Text shown:
=======

In [18]:
# --------------------------------------------------------------------------

# ----------------- dashboard sample selection analysis 

# -------------------------------------------------------------------------


# ¡¡¡ --- !!! # ---> modules and data cases

# --- system modules

import sys
import datetime
import os


base_dir = os.path.dirname(os.path.abspath("."))

# --- data handling modules

import numpy as np
import pandas as pd
import scipy.io as sp_io

# --- visualization modules

import matplotlib.pyplot as plt
import pandas as pd
from matplotlib import rcParams
import plotly.express as px
import plotly.graph_objects as go
from plotly.subplots import make_subplots

# --- my modules

methods_dir = base_dir + '/methodology/python'  
sys.path.insert(0, methods_dir + '/model_building')
sys.path.insert(0, methods_dir + '/read_data')
sys.path.insert(0, methods_dir + '/sample_selection')
from class_chemometrics_data import chemometrics_data
from class_mcw_pls import mcw_pls, mcw_pls_sklearn, min_rmsecv_lv_simpls, cv_lv_simpls
from class_sample_selection import sample_selection
from class_pcr import pcr, pcr_sklearn


# ¡¡¡ --- !!! # ---> base working directory and available data cases


# ************************************ init --- user 
cases_dict = {"d0001": ["d0001_corn", "d0001_data_prepared_02"]}
# ************************************ end --- user 


print("--------- imports loaded ----------")




# ¡¡¡ --- !!! # ---> data


# ************************************ init --- user 
caseID_key = "d0001"

=======

Data excerpt:
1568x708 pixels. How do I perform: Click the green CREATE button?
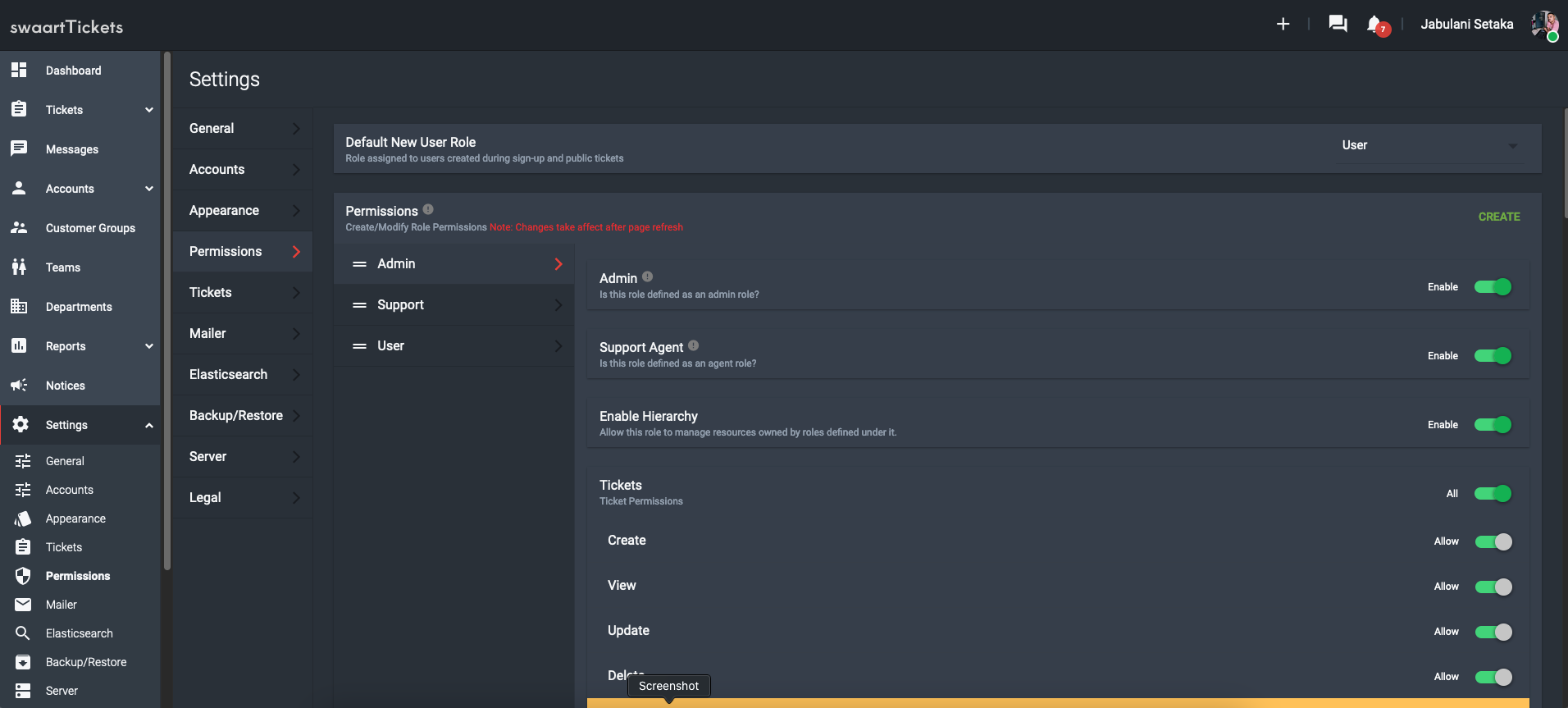(x=1498, y=217)
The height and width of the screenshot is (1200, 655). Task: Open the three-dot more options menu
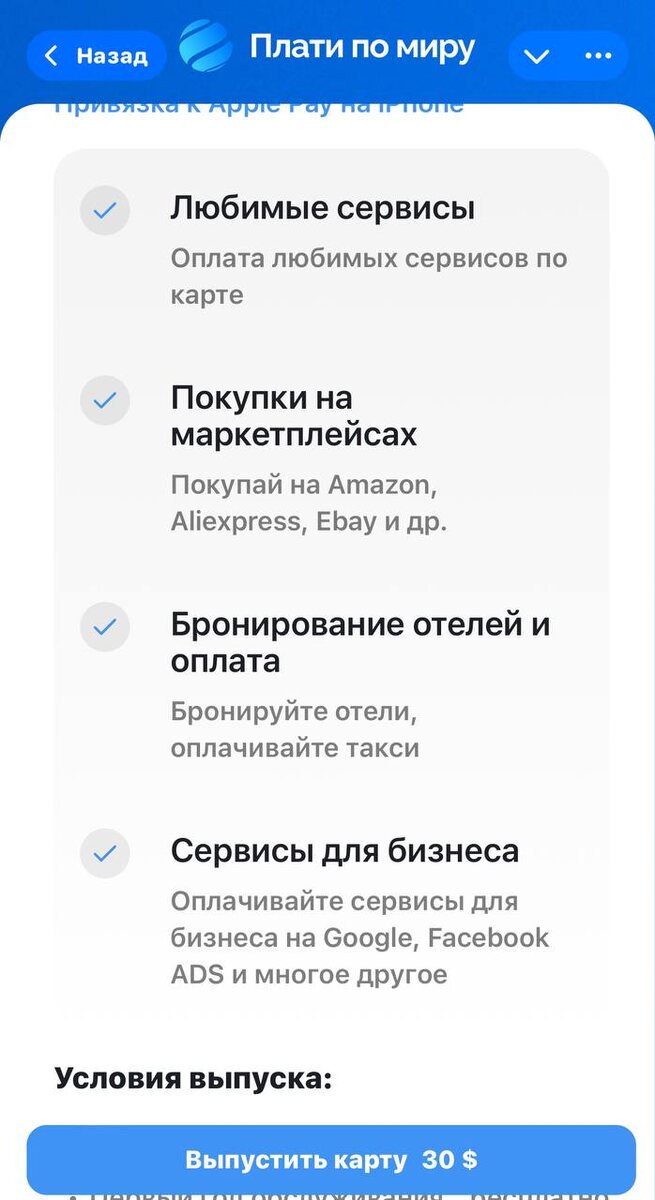click(x=595, y=55)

=======

To be done: Update the Python code from "methods_dir = base_dir" to "methods_dir + '/sample_selection')" so that "methodology_dir" replaces every instance of "methods_dir".

Response to this exercise:
methodology_dir = base_dir + '/methodology/python'  
sys.path.insert(0, methodology_dir + '/model_building')
sys.path.insert(0, methodology_dir + '/read_data')
sys.path.insert(0, methodology_dir + '/sample_selection')